#### Written instruction:
Rewrite everything from the line containing "Screen dimensions: 846x474" down to the end of the listing, requests included, and shift each coordinate in the answers by adding 56 to it. Leave the pictures out.

Rows of pointing data:

>>>>

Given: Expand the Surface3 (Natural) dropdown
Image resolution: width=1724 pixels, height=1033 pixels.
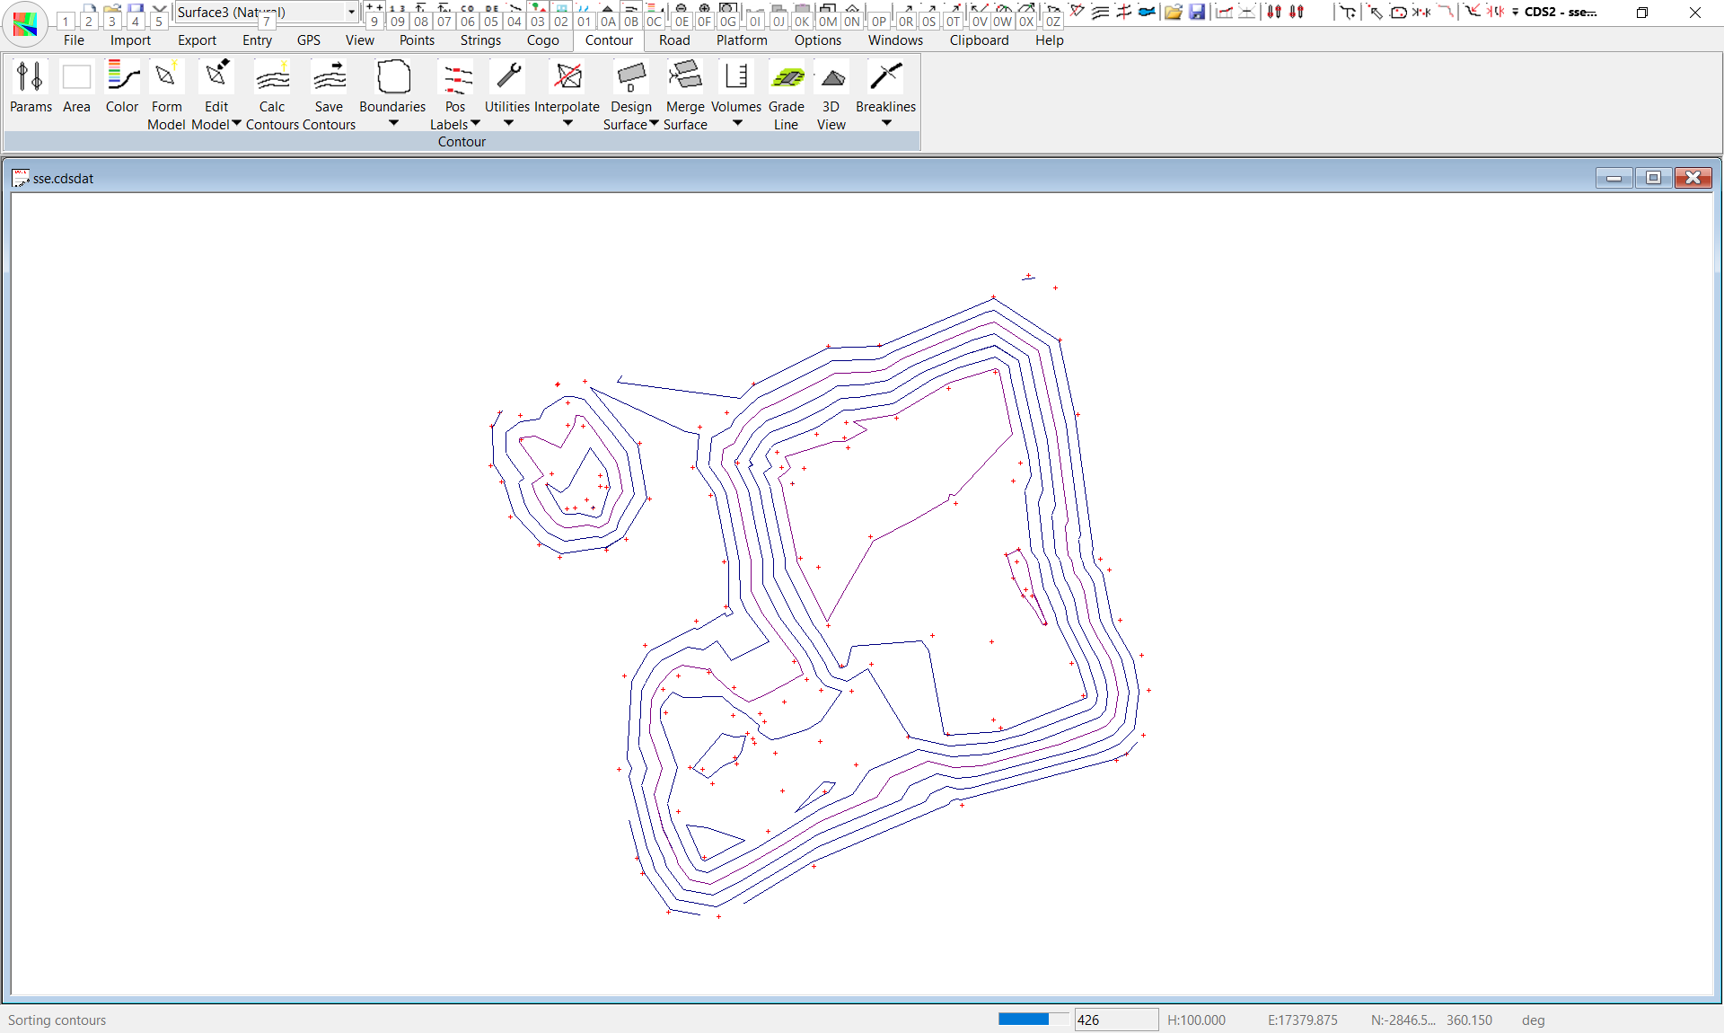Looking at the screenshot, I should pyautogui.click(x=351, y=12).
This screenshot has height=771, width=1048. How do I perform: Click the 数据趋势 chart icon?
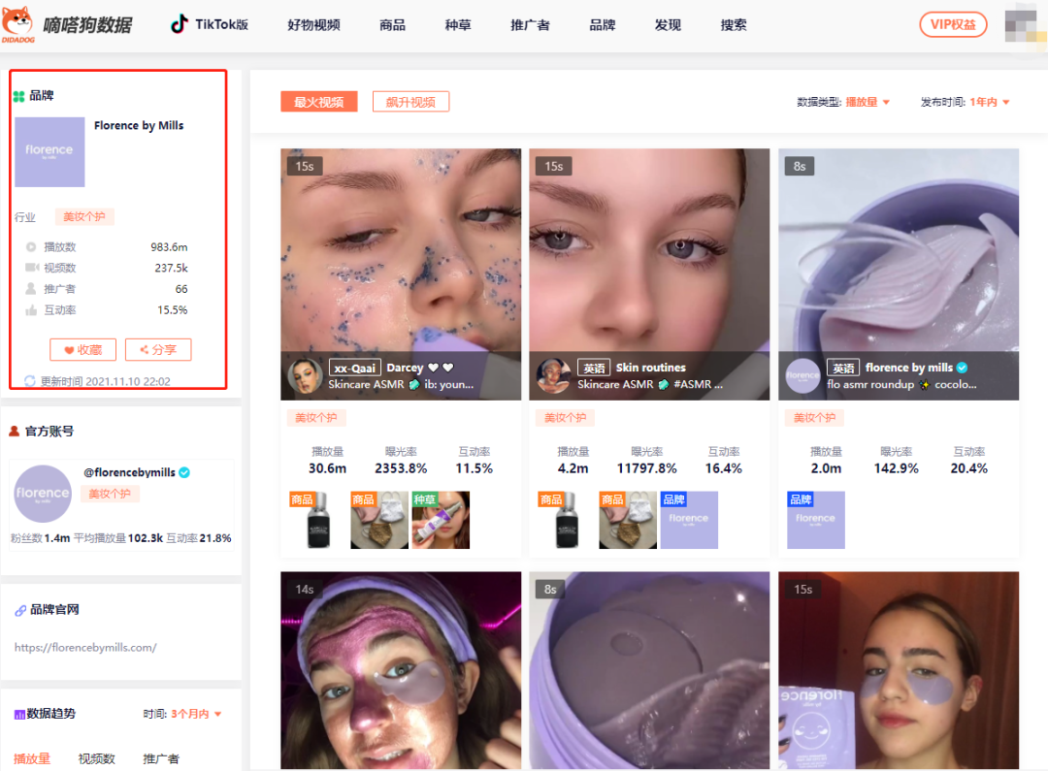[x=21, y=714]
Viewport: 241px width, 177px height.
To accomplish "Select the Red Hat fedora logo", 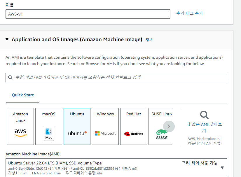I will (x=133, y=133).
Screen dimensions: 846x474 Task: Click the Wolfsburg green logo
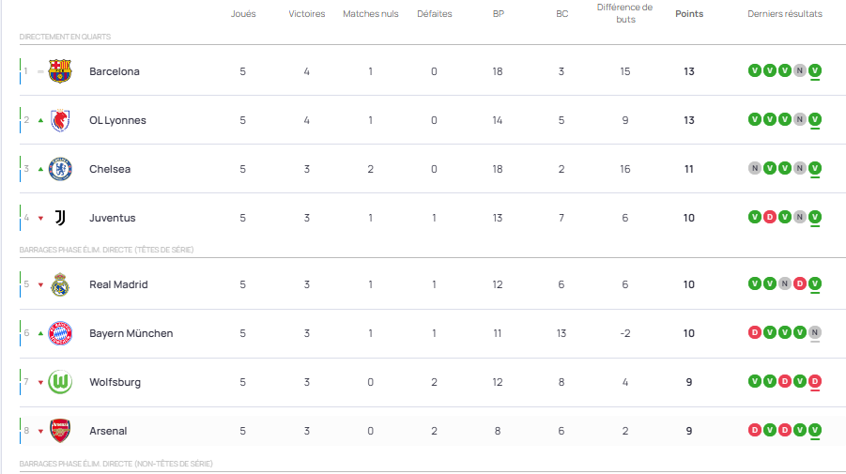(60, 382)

<<<<

#### Solution to the problem:
Screen dimensions: 846x474 Task: Click the Wolfsburg green logo
(116, 438)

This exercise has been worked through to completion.